- _Action item_
An exact copy of the entries is required, excluding any pictures.

Dataset entries
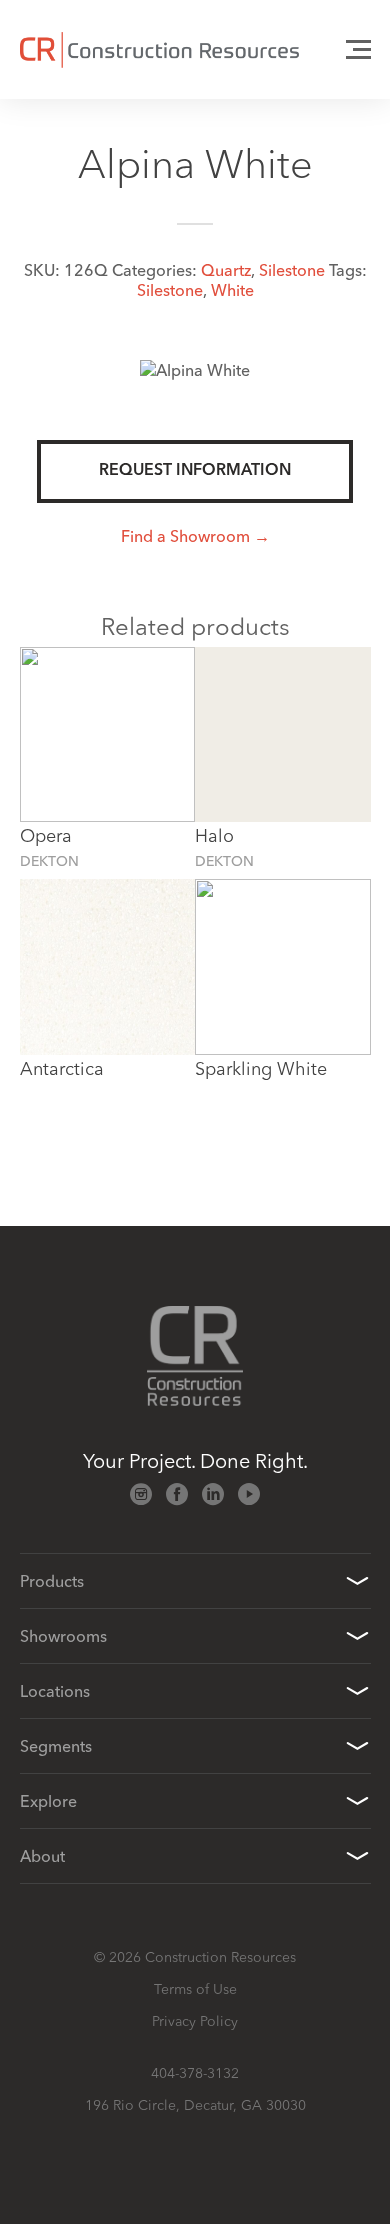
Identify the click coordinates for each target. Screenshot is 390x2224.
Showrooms (63, 1636)
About (42, 1856)
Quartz (226, 270)
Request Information (195, 471)
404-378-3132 (195, 2073)
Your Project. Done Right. (195, 1460)
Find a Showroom (185, 536)
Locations (55, 1691)
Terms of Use (195, 1989)
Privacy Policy (195, 2021)
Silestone (292, 270)
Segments (56, 1746)
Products (52, 1581)
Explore (48, 1801)
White (232, 290)
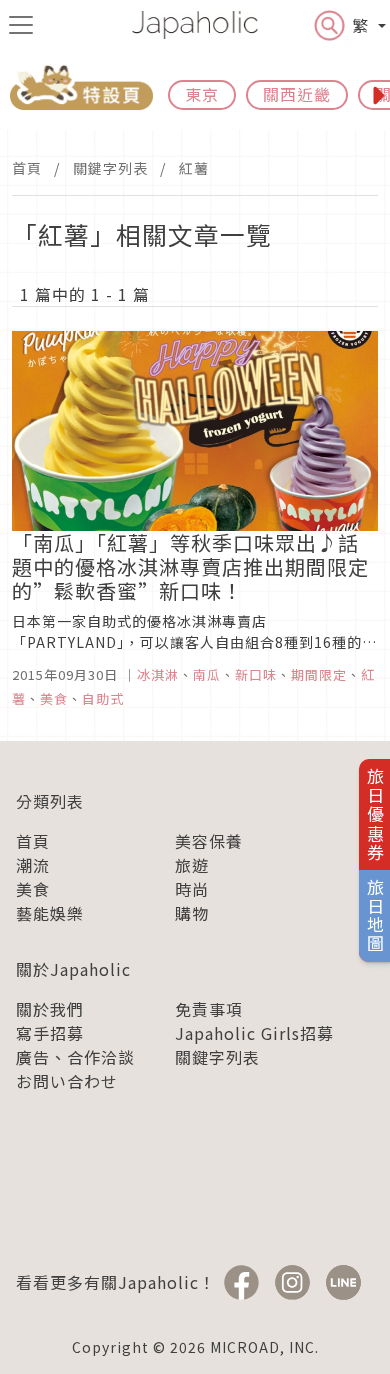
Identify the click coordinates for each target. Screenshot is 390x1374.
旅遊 (192, 865)
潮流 (33, 865)
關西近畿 (297, 94)
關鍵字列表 (110, 168)
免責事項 (209, 1009)
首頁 (27, 168)
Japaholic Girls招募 (254, 1033)
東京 (202, 94)
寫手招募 (50, 1033)
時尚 (192, 889)
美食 (33, 889)
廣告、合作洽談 (75, 1057)
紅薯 (194, 168)
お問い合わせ (67, 1081)
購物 (192, 913)
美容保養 (209, 841)
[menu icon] (21, 25)
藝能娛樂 (50, 913)
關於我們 (50, 1009)
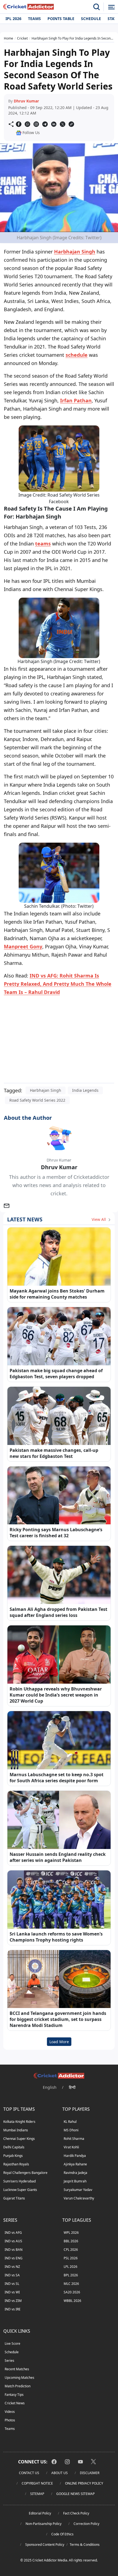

- _Response for this exercise_
Identify the click coordinates for each target. Screenshot is 390x2224.
Showrooms (63, 1636)
About (42, 1856)
Quartz (226, 270)
Request Information (195, 471)
404-378-3132 (195, 2073)
Your Project. Done Right. (195, 1460)
Find a Showroom (185, 536)
Locations (55, 1691)
Terms of Use (195, 1989)
Privacy Policy (195, 2021)
Silestone (292, 270)
Segments (56, 1746)
Products (52, 1581)
Explore (48, 1801)
White (232, 290)
Identify the click coordinates for each target. Screenshot is 390x1374.
旅遊 (192, 865)
潮流 (33, 865)
關西近畿 (297, 94)
關鍵字列表 (110, 168)
免責事項 (209, 1009)
首頁 (27, 168)
Japaholic Girls招募 (254, 1033)
東京 (202, 94)
寫手招募 (50, 1033)
時尚 (192, 889)
美食 (33, 889)
廣告、合作洽談 (75, 1057)
紅薯 (194, 168)
お問い合わせ (67, 1081)
購物 (192, 913)
美容保養 (209, 841)
[menu icon] (21, 25)
藝能娛樂 (50, 913)
關於我們 (50, 1009)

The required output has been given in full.